CVE-2025-36137 is a vulnerability classified under CWE-250 (Execution with Unnecessary Privileges) affecting IBM Sterling Connect:Direct for Unix in specific versions ranging from 6.2.0.7 to 6.4.0.2 with certain interim fixes. The issue arises because the software incorrectly assigns permissions for maintenance tasks to Control Center Director (CCD) users. Specifically, post-update scripts are granted excessive privileges beyond what is necessary, enabling a privileged user with CCD access to escalate their privileges further. This escalation could allow an attacker to execute arbitrary code with higher privileges, potentially leading to full system compromise. The vulnerability has a CVSS v3.1 base score of 7.2, indicating high severity, with attack vector as network (AV:N), low attack complexity (AC:L), requiring high privileges (PR:H), no user interaction (UI:N), unchanged scope (S:U), and high impact on confidentiality, integrity, and availability (C:H/I:H/A:H). Although no public exploits are known at this time, the vulnerability represents a significant risk due to the critical role of Sterling Connect:Direct in secure file transfer operations in enterprise environments. The vulnerability affects multiple versions and fix levels, emphasizing the need for careful version management and patching. The root cause is improper privilege assignment in maintenance scripts, a common security design flaw that can be exploited by insiders or attackers who have gained some level of privileged access. The vulnerability is particularly concerning because it leverages legitimate maintenance mechanisms, making detection and prevention more challenging.

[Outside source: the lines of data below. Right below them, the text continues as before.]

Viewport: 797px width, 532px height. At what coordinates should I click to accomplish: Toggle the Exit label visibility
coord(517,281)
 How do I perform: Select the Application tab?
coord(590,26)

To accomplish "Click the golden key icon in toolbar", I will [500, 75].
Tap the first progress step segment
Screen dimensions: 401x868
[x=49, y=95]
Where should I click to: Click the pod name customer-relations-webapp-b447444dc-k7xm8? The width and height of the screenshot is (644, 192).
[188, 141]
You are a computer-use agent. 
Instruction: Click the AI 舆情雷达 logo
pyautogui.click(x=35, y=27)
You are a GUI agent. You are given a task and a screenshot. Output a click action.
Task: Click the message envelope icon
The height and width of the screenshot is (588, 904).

For European organizations, the impact of CVE-2025-36137 can be severe. IBM Sterling Connect:Direct is widely used in industries requiring secure, reliable file transfers such as banking, insurance, manufacturing, and logistics. Exploitation could allow attackers to escalate privileges from an already privileged user to full administrative control, enabling data theft, manipulation, or disruption of critical file transfer operations. This could lead to breaches of sensitive personal data protected under GDPR, causing regulatory penalties and reputational damage. Additionally, disruption of file transfer workflows could impact business continuity, especially in supply chain and financial transaction processing. The high integrity and availability impact means attackers could alter or delete critical files or disrupt services, potentially causing operational outages. Given the network attack vector and no user interaction requirement, the vulnerability could be exploited remotely by insiders or external attackers who have gained privileged access, increasing the risk profile. Organizations with complex, distributed deployments of Sterling Connect:Direct are particularly vulnerable due to the difficulty in uniformly applying mitigations and monitoring privileged user activities.

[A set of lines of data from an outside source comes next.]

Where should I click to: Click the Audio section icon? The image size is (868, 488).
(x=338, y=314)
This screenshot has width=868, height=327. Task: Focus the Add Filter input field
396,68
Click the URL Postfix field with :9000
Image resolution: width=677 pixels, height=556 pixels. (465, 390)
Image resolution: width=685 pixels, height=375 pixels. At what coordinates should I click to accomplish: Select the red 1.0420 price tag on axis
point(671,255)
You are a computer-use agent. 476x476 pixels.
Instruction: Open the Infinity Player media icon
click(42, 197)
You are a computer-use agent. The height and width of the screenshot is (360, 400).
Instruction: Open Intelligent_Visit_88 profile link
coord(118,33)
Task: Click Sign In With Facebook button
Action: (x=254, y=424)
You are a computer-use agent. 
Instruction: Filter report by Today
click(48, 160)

1. Apply official patches or fixes from IBM as soon as they become available for the affected versions of Sterling Connect:Direct for Unix. 2. Until patches are available, restrict Control Center Director (CCD) user permissions to the minimum necessary, removing any unnecessary privileges related to maintenance tasks and post-update scripts. 3. Implement strict access controls and monitoring on CCD accounts, including multi-factor authentication and detailed logging of all maintenance and update activities. 4. Conduct regular audits of user privileges and review post-update script permissions to ensure they do not exceed the principle of least privilege. 5. Segment network access to Sterling Connect:Direct servers to limit exposure to only trusted administrative networks. 6. Employ host-based intrusion detection systems to monitor for anomalous privilege escalation or script execution activities. 7. Educate system administrators and security teams about the risk of privilege escalation via maintenance scripts and enforce secure operational procedures. 8. Maintain an up-to-date inventory of Sterling Connect:Direct deployments and versions to prioritize patching and risk management efforts.